Top of Material supplied

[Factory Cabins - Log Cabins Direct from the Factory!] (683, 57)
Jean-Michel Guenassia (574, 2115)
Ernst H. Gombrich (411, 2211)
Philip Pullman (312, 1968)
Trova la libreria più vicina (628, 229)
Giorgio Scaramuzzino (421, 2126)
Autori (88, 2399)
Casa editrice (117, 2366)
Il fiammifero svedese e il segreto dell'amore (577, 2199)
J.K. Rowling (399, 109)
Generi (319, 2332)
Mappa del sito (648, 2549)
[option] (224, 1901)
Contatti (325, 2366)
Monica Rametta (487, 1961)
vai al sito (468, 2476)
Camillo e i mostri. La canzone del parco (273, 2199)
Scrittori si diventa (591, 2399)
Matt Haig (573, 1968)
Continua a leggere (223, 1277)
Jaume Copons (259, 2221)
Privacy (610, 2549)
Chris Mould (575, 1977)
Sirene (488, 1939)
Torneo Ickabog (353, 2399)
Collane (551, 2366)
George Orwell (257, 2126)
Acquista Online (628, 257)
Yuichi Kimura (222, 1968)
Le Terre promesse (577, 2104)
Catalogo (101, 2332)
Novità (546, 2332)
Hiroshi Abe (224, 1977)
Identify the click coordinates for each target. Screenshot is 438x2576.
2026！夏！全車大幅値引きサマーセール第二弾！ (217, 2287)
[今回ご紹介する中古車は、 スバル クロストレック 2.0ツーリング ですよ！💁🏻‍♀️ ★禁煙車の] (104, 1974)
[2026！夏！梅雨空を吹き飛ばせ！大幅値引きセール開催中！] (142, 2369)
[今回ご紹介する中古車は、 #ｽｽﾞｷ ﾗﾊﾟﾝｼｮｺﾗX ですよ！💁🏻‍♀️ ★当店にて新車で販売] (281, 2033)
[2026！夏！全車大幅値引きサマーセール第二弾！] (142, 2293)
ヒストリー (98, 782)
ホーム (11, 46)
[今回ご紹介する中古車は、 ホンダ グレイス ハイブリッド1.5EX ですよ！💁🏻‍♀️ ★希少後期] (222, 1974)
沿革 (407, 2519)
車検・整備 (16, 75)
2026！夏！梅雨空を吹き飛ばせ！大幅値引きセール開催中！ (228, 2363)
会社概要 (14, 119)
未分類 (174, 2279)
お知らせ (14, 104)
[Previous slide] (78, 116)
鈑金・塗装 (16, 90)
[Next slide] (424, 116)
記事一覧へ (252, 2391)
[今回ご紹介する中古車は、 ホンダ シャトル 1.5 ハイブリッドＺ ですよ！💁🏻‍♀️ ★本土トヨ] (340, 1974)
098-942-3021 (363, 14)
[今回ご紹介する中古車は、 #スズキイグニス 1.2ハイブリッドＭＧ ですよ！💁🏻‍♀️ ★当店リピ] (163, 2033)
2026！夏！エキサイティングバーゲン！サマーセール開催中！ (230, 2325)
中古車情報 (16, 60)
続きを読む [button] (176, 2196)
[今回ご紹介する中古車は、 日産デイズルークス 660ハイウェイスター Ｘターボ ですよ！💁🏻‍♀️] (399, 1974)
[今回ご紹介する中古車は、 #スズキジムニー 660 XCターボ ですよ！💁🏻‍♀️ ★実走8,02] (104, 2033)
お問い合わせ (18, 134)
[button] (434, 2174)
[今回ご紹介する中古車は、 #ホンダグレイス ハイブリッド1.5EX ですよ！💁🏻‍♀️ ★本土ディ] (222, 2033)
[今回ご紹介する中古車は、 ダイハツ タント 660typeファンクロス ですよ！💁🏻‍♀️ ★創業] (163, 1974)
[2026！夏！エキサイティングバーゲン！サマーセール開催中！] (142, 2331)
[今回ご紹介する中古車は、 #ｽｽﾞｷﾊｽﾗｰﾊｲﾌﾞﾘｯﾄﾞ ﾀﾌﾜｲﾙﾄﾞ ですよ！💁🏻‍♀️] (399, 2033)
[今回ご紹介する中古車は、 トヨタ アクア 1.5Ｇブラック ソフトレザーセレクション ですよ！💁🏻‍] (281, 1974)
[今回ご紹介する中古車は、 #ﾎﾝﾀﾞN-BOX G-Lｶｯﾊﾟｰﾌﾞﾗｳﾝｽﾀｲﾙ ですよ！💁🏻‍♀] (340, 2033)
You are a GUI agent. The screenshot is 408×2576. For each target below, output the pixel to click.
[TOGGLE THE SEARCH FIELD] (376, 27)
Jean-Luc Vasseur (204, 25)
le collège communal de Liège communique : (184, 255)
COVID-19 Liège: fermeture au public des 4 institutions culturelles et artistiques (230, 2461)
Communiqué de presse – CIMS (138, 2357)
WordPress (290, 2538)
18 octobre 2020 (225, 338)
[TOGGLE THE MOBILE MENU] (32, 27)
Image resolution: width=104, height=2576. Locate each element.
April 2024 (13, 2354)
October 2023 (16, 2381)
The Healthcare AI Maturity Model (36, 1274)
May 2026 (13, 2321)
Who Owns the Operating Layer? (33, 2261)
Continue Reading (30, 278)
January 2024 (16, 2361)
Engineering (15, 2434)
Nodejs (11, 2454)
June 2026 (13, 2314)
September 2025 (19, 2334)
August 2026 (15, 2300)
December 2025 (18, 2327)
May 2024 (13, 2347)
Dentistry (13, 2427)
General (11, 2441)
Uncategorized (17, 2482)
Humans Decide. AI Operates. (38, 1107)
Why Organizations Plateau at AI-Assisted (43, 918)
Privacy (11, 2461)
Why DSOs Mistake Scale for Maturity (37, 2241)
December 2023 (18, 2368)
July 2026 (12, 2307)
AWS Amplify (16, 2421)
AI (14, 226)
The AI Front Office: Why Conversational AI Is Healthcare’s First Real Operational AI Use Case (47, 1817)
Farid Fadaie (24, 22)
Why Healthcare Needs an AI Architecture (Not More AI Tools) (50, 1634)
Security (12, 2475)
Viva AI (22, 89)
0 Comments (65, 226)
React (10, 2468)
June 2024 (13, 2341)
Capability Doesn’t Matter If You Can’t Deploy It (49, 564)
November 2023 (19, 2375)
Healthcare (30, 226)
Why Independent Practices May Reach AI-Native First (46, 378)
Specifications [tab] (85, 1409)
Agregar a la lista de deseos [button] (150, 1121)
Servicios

Bottom of Material supplied

Work request:
Return every line above that contains the word "サマーセール開催中".

Solved problem:
2026！夏！エキサイティングバーゲン！サマーセール開催中！ (230, 2325)
[2026！夏！エキサイティングバーゲン！サマーセール開催中！] (142, 2331)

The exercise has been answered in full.